II

Sombres canons rangés devant les Invalides,

Comme les sphinx au pied des grandes pyramides,

Dragons d’airain, hideux, verts, énormes, béants,

Gardiens de ce palais, bâti pour des géants,

Qui dresse et fait au loin reluire à la lumière

Un casque monstrueux sur sa tête de pierre !

A ce bruit qui jadis vous eût fait rugir tous

— Le roi de France est mort ! – d’où vient qu’aucun de vous,

Comme un lion captif qui secouerait sa chaîne,

Aucun n’a tressailli sur sa base de chêne,

Et n’a, se réveillant par un subit effort,

Dit à son noir voisin : — Le roi de France est mort ! –

D’où vient qu’il s’est fermé sans vos salves funèbres,

Ce cercueil qu’on clouait là-bas dans les ténèbres ?

Et que rien n’est sorti de vos mornes affûts,

Pas même, ô canons sourds, ce murmure confus

Qu’au vague battement de ses ailes livides

Le vent des nuits arrache à des armures vides ?

C’est que, prostitués dans nos troubles civils,

Vous êtes comme nous fiers, sonores et vils !

C’est que, rouillés, vieillis, rivés à votre place,

Toujours agenouillés devant tout ce qui passe,

Retirés des combats, et dans ce coin obscur

Par des soldats boiteux gardés sous un vieux mur,

Vains foudres de parade oubliés de l’armée,

Autour de tout vainqueur faisant de la fumée,

Réservés pour la pompe et la solennité,

Vous avez pris racine en cette lâcheté !

Soyez flétris ! canons que la guerre repousse,

Dont la voix sans terreur dans les fêtes s’émousse,

Vous qui glorifiez de votre cri profond

Ceux qui viennent, toujours, jamais ceux qui s’en vont !

Vous qui, depuis trente ans, noirs courtisans de bronze,

Avez, comme Henri quatre adorant Louis onze,

Toujours tout applaudi, toujours tout salué,

Vous taisant seulement quand le peuple a hué !

Lâches, vous préférez ceux que le sort préfère !

Dans le moule brûlant le fondeur pour vous faire

Mit l’étain et le cuivre et l’oubli du vaincu ;

Car qui meurt exilé pour vous n’a pas vécu ;

Car vos poumons de fer, où gronde une âpre haleine,

Sont muets pour Goritz comme pour Sainte-Hélène !

Soyez flétris !

Mais non.
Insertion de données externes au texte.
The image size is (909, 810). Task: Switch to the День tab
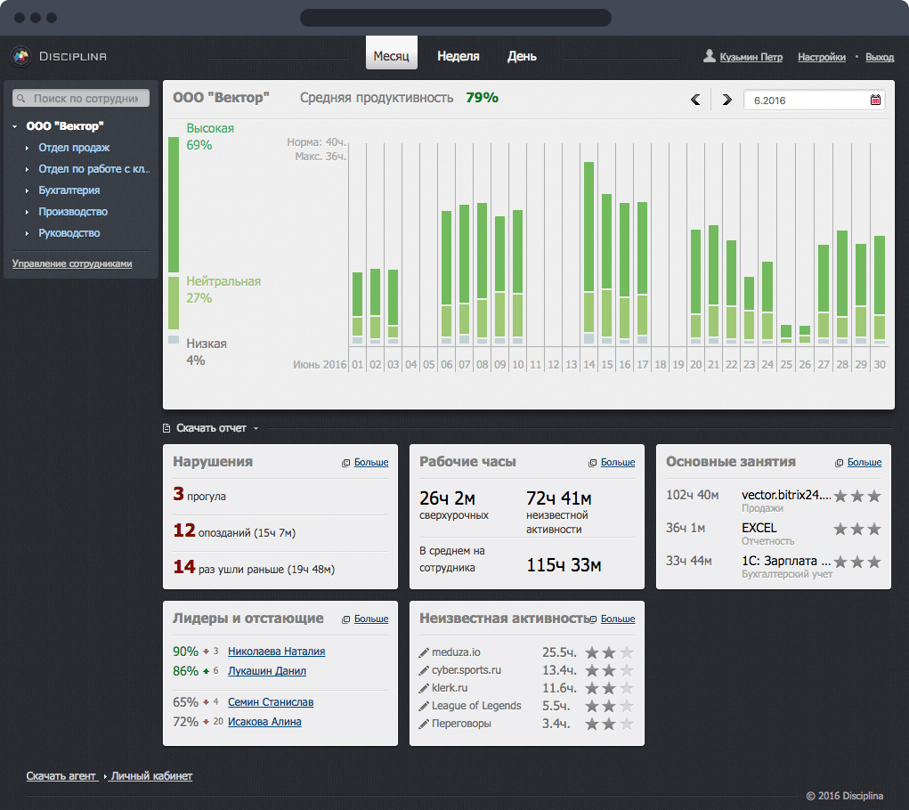pos(522,56)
C’est à nous, insensés,

Que le mépris revient. Vous nous obéissez.

Vous êtes prisonniers et vous êtes esclaves.

La guerre qui vous fit de ses bouillantes laves

Vous fit pour la bataille, et nous vous avons pris

Pour vous éclabousser des fanges de Paris,

Pour vous sceller au seuil d’un palais centenaire,

Et pour vous mettre au ventre un éclair sans tonnerre !

C’est nous qu’il faut flétrir. Nous qui, déshonorés,

Donnons notre âme abjecte à ces bronzes sacrés.

Nous passons dans l’opprobre ; hélas, ils y demeurent.

Mornes captifs ! le jour où des rois proscrits meurent,

Vous ne pouvez, jetant votre fumée à flots,

Prolonger sur Paris vos éclatants sanglots,

Et, pareils à des chiens liés à des murailles,

D’un hurlement plaintif suivre leurs funérailles !

Muets, et vos longs cous baissés vers les pavés,

Vous restez là, pensifs, et, tristes, vous rêvez

Aux hommes, froids esprits, cœurs bas, âmes douteuses,

Qui font faire à l’airain tant de choses honteuses !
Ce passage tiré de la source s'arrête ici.